What if Bruce Wayne wanted to demolish Penn Station in order to surreptitiously construct an auxiliary Batcave beneath the new building? That, in essence, is the plot of Chip Kidd’s new graphic novel Batman: Death by Design. Though a few familiar faces –and grins– make an appearance, Death by Design is, for better and worse, a comic book about architectural preservation and the construction industry.

Wayne Central Station - exterior [left: Boston Avenue Methodist Church; center & right: sketches of Wayne Central]

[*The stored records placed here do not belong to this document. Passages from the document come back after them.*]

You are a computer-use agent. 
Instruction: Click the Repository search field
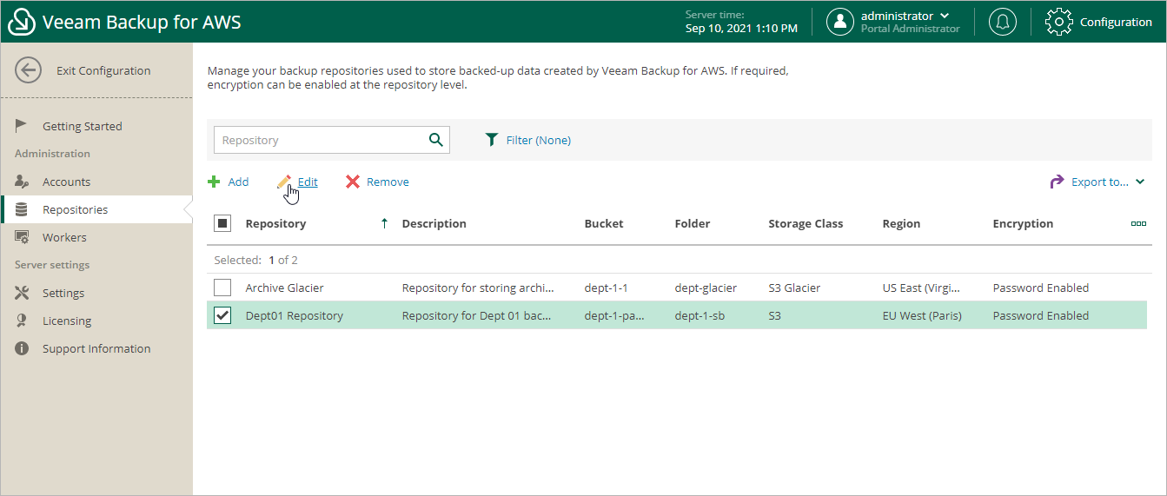click(319, 140)
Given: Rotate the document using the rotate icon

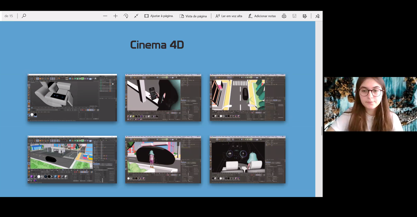Looking at the screenshot, I should [x=126, y=16].
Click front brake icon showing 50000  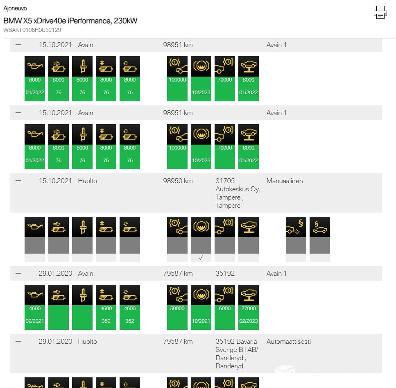click(x=177, y=295)
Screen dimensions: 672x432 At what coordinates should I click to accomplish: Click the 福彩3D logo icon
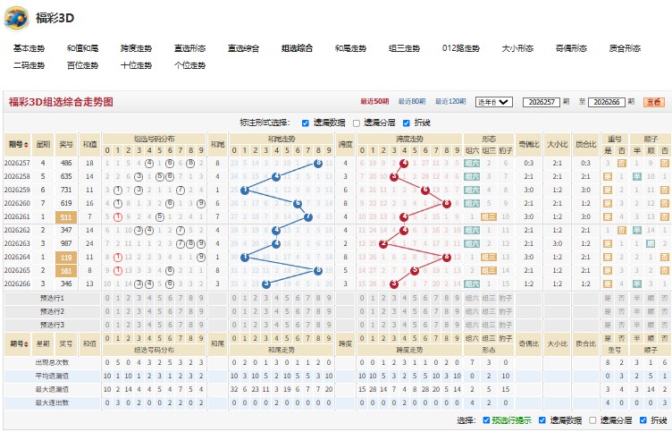(16, 18)
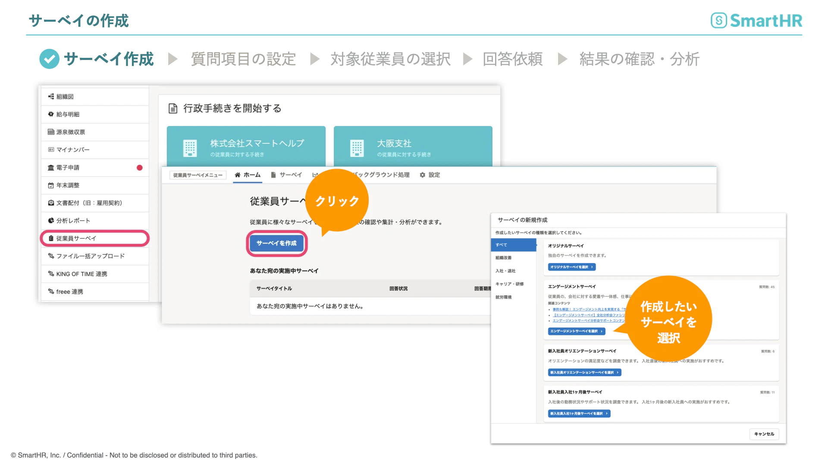Viewport: 828px width, 466px height.
Task: Click the エンゲージメントサーベイを選択 button
Action: pyautogui.click(x=577, y=331)
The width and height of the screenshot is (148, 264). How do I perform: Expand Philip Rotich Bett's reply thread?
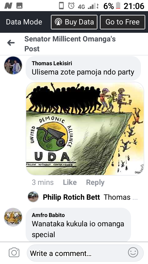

Of course, there is no Penn Station in Gotham City. Instead, a thinly-veiled proxy is presented in the form of Wayne Central Station. Every action, every conflict, and every single character in this story is motivated by the desire to either preserve or demolish this building, which is part high rise, part train station, and part Tower of Babel. Because it plays such a central role in Death by Design , artist Dave Taylor did a lot of research before finalizing its design. His choices are inspired. The exterior of Wayne Central is drawn from the Boston Avenue Methodist Church in Tusla, Oklahoma, designed by Adah Robinson and Bruce Goff . With a little chiaroscuro, the Art Deco building fits perfectly into the Gothic-deco skyline of Gotham. The interior, however, is pure Penn Station. Designed by McKim, Mead and White in 1910, New York’s Pennsylvania Station was one of the greatest examples of Beaux-Arts Architecture in the United States. It’s destruction in 1963, and the subsequent construction of Madison Square Garden, sparked an re-evaluation of New York’s self-proclaimed “master builder” Robert Moses and acted as the catalyst for preservation movements across the United States, most notably New York’s own Landmarks Preservation Committee .

Wayne Central and Penn Stations [left: Wayne Central Station, Gotham; right: Pennsylvania Station, New York]

In a recent interview, Kidd described his experience with Penn Stations current subterranean incarnation:

“…as somebody who takes Amtrak a lot, I’m always in and out of Penn Station and it’s an absolute travesty. Basically — for one of the most active travel hubs on the east coast of the United States – it’s more or less is a fluorescent-lit airless basement below Madison Square Garden, and it’s just horrible. And almost as a cruel joke, when you’re down there, they have these pictures up on the grimy tiled walls of the old Penn Station – this big, glorious space. They’re hanging around on the walls practically mocking you with how beautiful it used to be, as opposed to how shitty it is now”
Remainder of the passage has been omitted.